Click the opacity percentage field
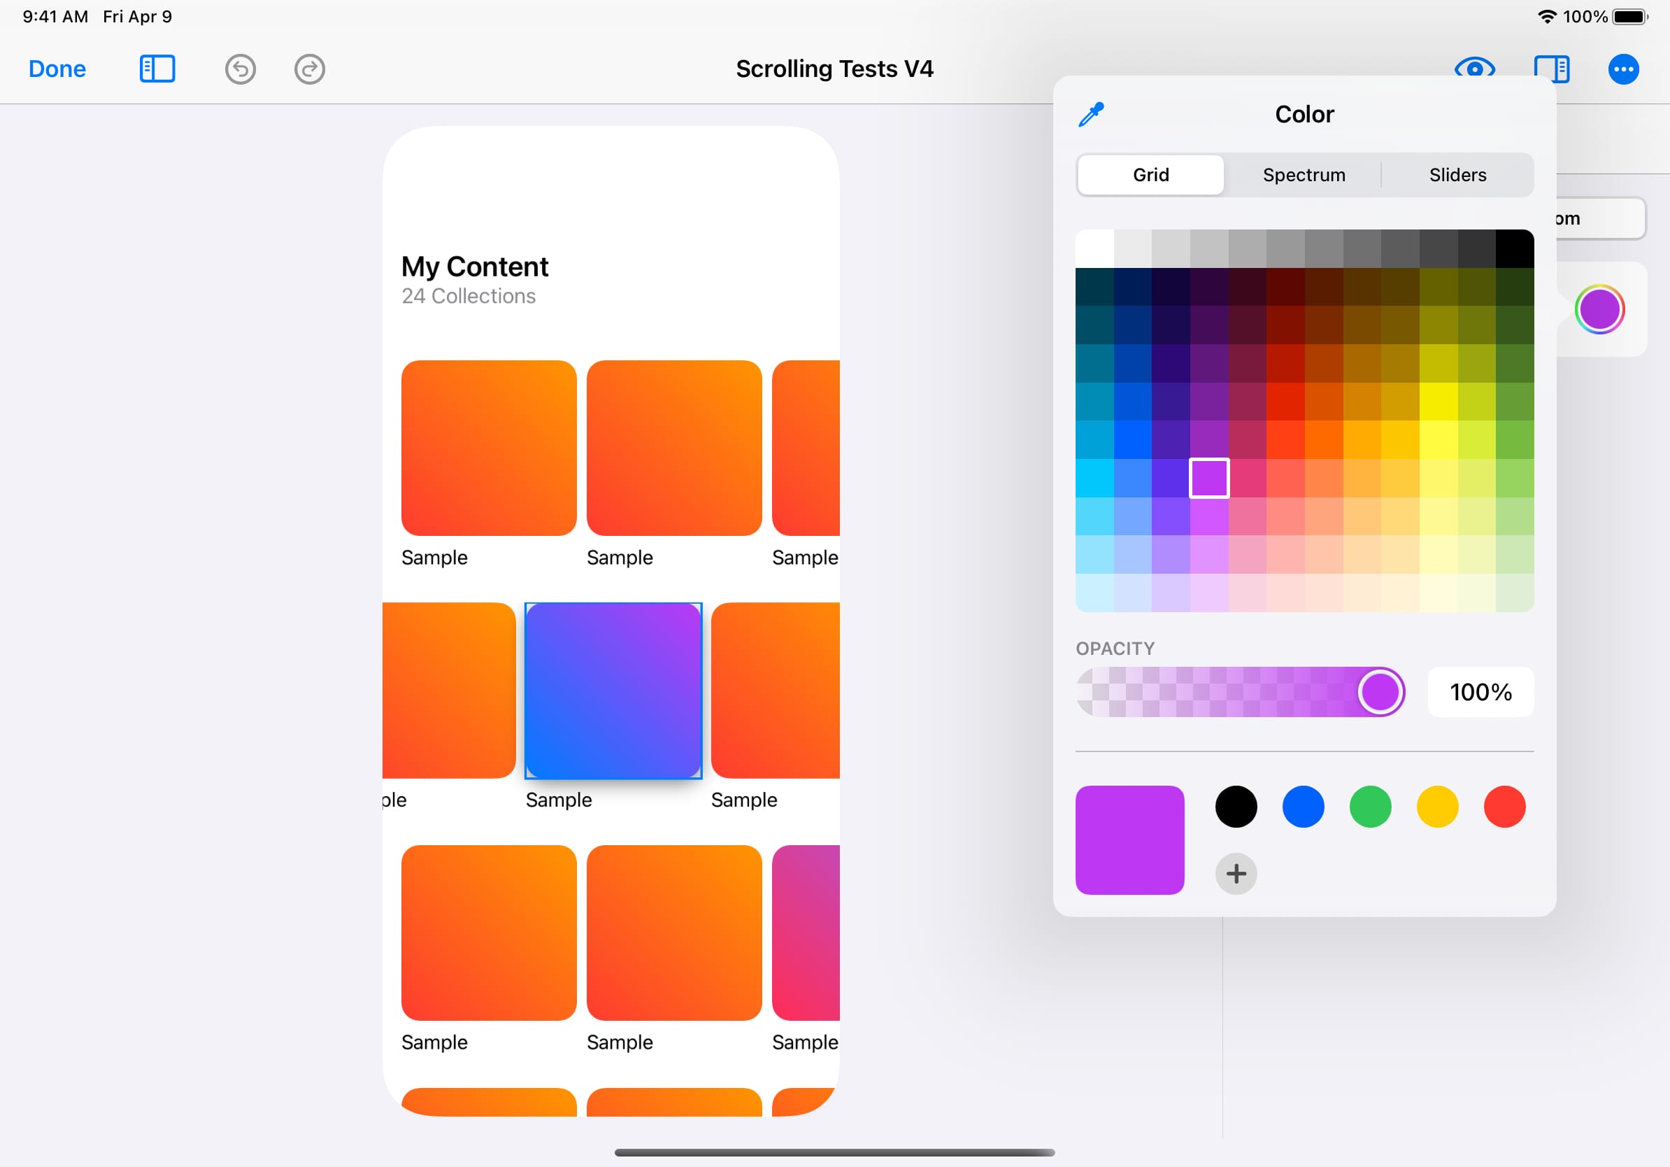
▬▬▬▬▬▬▬▬▬▬
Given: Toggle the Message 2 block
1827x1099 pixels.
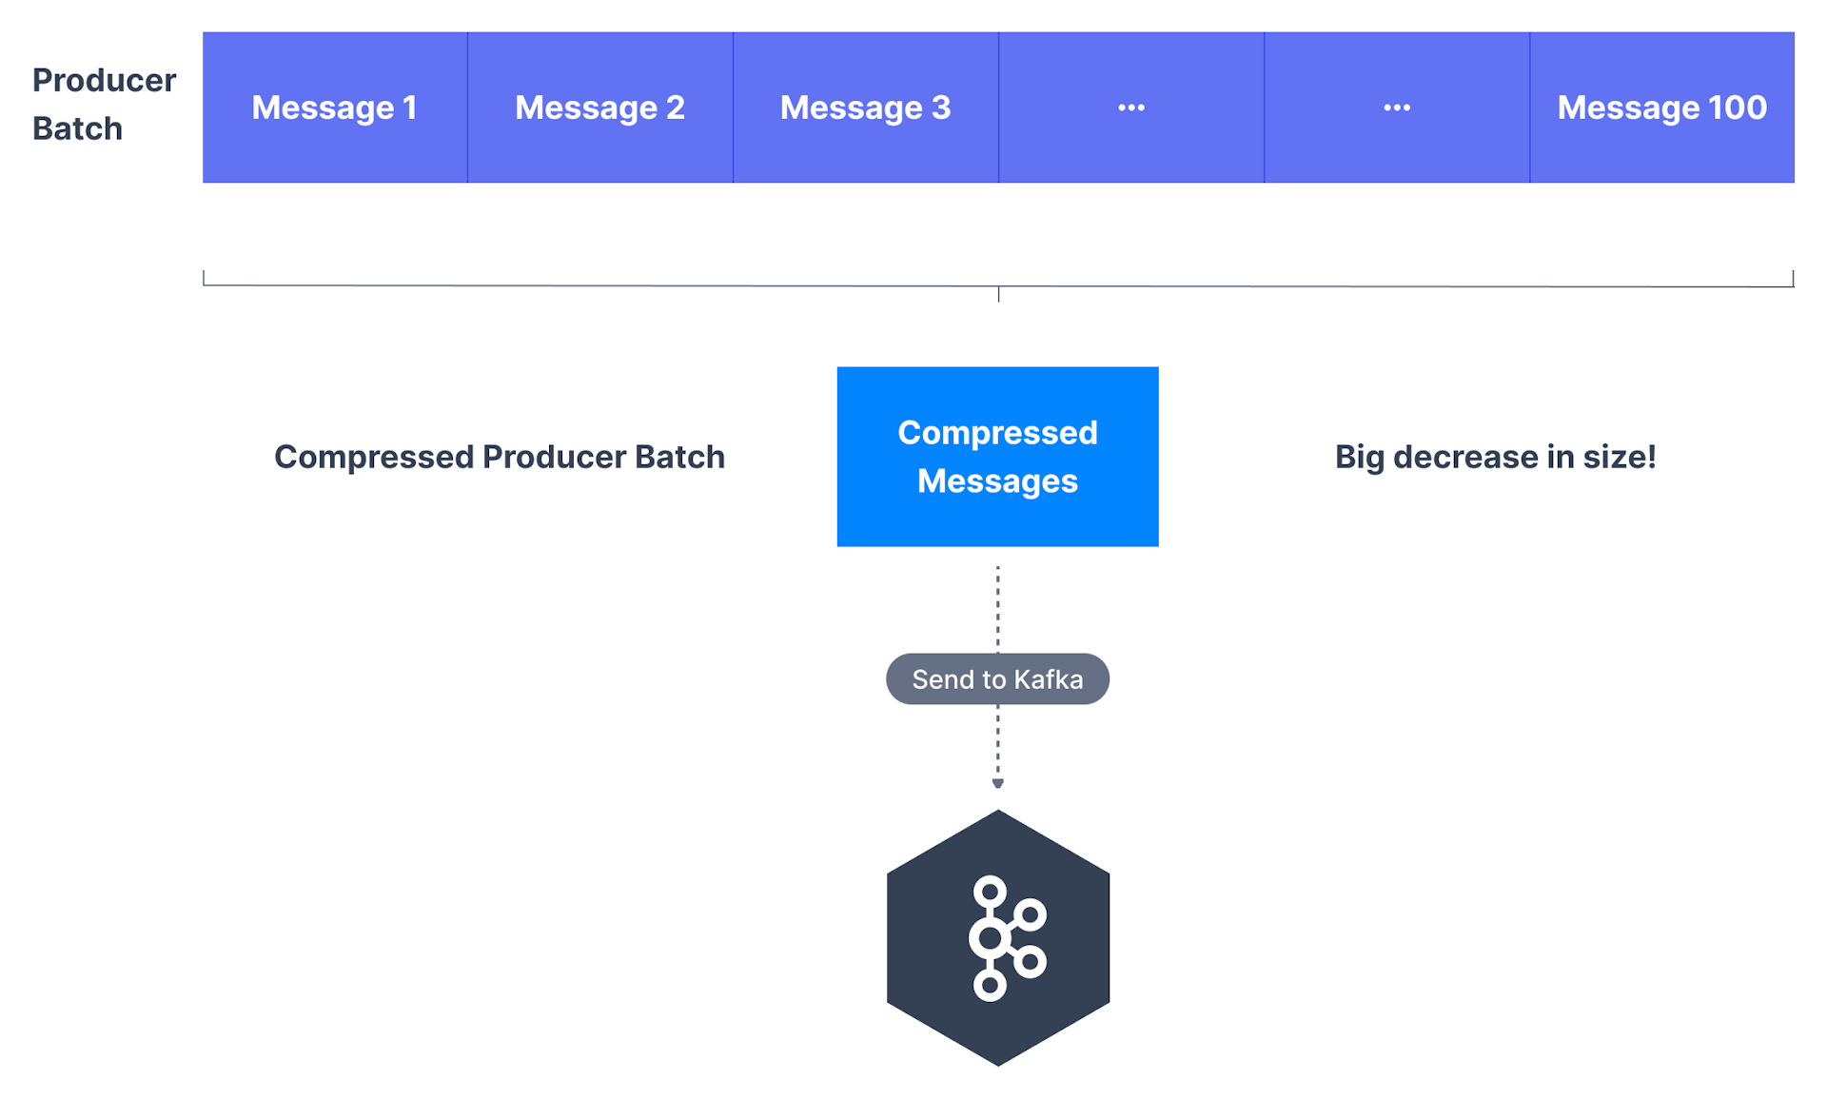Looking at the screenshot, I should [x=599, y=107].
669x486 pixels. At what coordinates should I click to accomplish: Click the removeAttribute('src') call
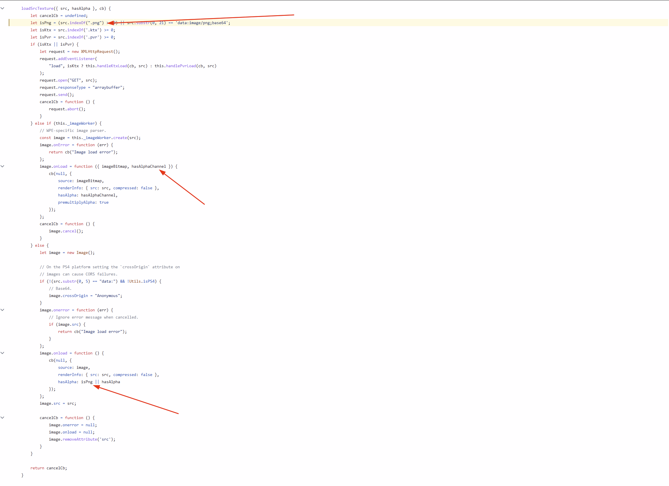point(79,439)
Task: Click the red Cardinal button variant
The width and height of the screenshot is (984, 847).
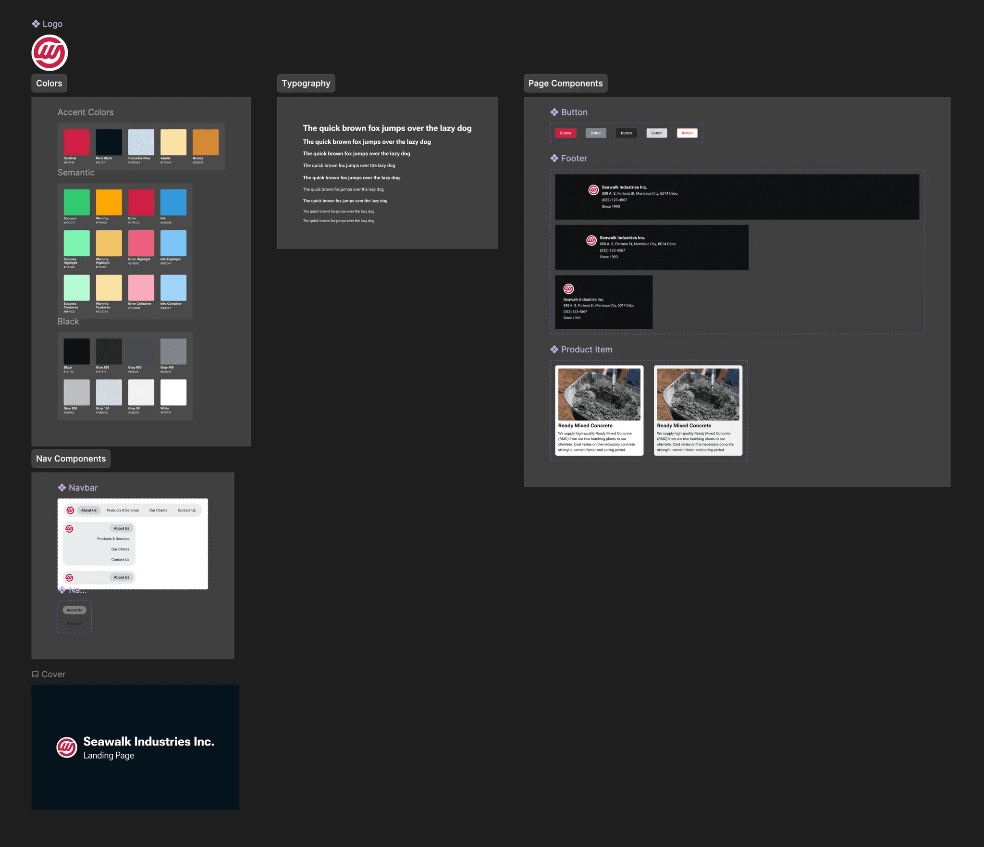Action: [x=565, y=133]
▬▬▬▬▬▬▬▬▬▬
WORK TO BE COMPLETED:
All lines above starting at the one with "1827x1099 pixels." and ending at the one with "Task: Click the red Cardinal button variant", inclusive, are to be printed again exactly, with the pictures left out.

EXERCISE ANSWER:
1827x1099 pixels.
Looking at the screenshot, I should [x=599, y=107].
669x486 pixels. At what coordinates should I click to accomplish: Click the removeAttribute('src') call
point(79,439)
Task: Click the red Cardinal button variant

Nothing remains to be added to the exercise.